Translating Research into Practice
“…Today, there is sufficient evidence that certain approaches, such as focused deterrence programs and detention after care programs…can achieve moderate but positive reductions in recidivism in particular groups of offenders. These approaches typically adhere to dynamic risk factors in accordance with the ‘What Works Principles…’ and the Risk-Needs-Responsivity model. This model states that proportionally the best results are achieved with offenders with a high recidivism risk. The higher the risk, the more extensive the intervention should be (i.e. the risk principle). In addition, effective (criminal) interventions focus on criminogenic needs, namely the characteristics, risk factors and problems of the offender that are directly related to his/her offending behavior (i.e. the needs principle)…” (p. 62).
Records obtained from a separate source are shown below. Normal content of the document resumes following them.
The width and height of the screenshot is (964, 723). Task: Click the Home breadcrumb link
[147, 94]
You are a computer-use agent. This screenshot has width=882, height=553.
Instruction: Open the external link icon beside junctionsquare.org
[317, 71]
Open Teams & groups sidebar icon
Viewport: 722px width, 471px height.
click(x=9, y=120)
“…Criminogenic needs are dynamic risk factors, because they can be changed by means of interventions…Finally, according to the responsivity principle, treatments and interventions should be adapted according to, amongst others, the intellectual and social capabilities of the offender. Considering the fact that the group of people with ID is well represented here, but also very heterogenous…interventions should be adapted to the specific characteristics of people with this condition to be effective in reducing recidivism…Hereby, earlier recognition of ID during CJS proceedings allows better and earlier responses and adequate individualized treatment…Using validated instruments that can be administered easily and quickly, like the SCIL, can be useful for this purpose…” (p. 62).
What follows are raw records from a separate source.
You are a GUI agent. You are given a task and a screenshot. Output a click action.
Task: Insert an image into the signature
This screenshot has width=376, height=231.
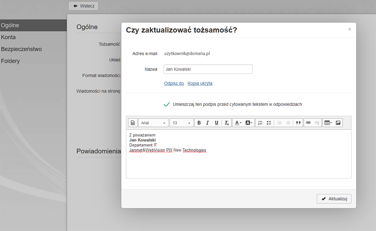338,123
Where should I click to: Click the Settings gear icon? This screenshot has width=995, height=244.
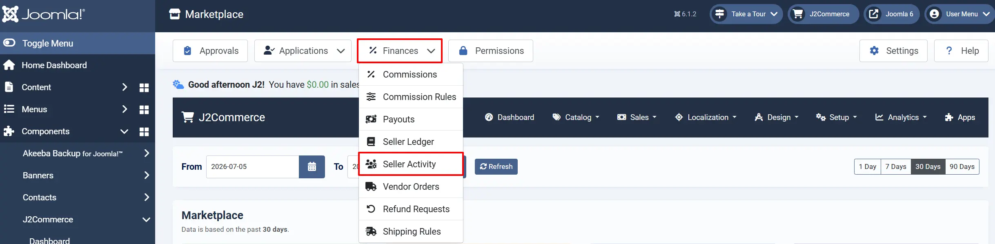874,51
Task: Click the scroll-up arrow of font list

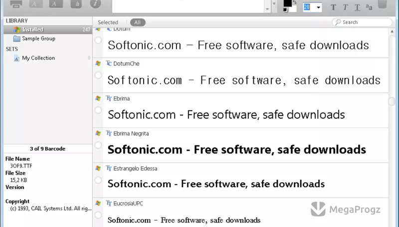Action: pyautogui.click(x=392, y=31)
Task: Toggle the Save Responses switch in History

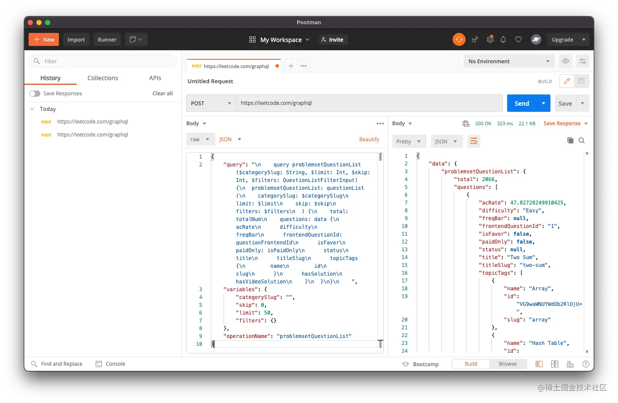Action: (x=34, y=93)
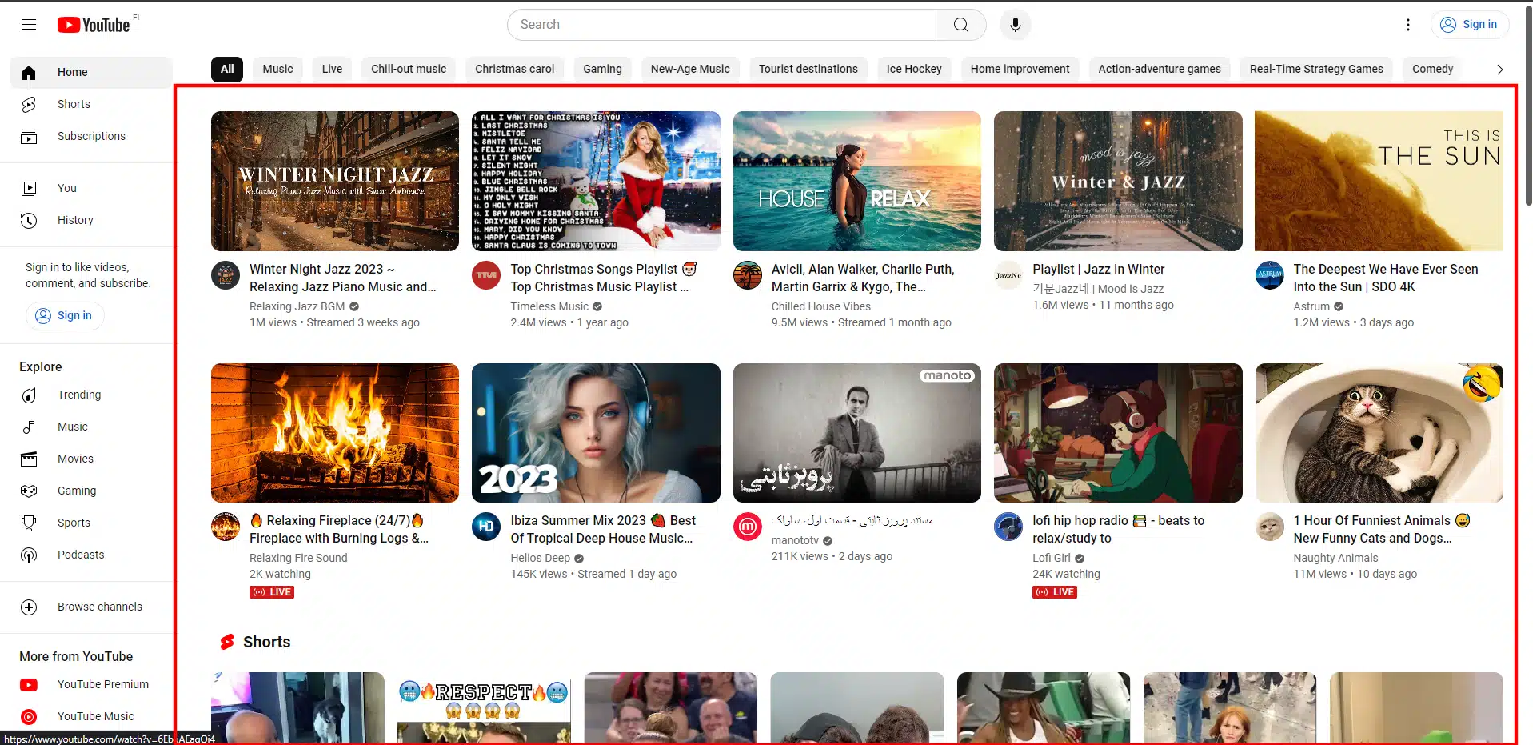Click into the Search text field
Image resolution: width=1533 pixels, height=745 pixels.
720,25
“Several explanations for the high prevalence of MBID among offenders have been offered. First, problems in executive functioning (specially working memory and attention tasks) are associated with antisocial behavior…As a lower level of intelligence is associated with problems in executive functions, these defective functions might be even more pronounced in people with ID and antisocial behavior…Second, ID is often accompanied by specific functional disorders, such as impulse control impairment, which is considered a risk factor for antisocial behavior and delinquency…Third, many criminogenic factors, such as a low socio-economic status, a social network with limited pro-social role models, lack of formal daytime activities…and a poor living environment are more common among people with an ID…Fourth, it is known that people with ID are sensitive or susceptible to peer pressure, resulting in that they are more easily persuaded to committing offenses by antisocial/criminal peers…” (p. 55).
“The presence of MBID is notoriously difficult to ascertain. Existing methods to indicate MBID have various disadvantages. MBID is often defined on the basis of a (total) IQ score, obtained with a validated intelligence test (e.g., WAIS-IV; Wechsler, 2012). IQ-tests are expensive and time-consuming, which may be problematic specifically among offender populations…a much neglected problem is that of a disharmonious intelligence profile which is established on the basis of significant differences in cognitive functioning between multiple subdomains of an IQ test (e.g., verbal and performal IQ)…A disharmonious intelligence profile precludes the computation of a total IQ score and, hence, its use to determine the presence of a MBID” (p. 55-56).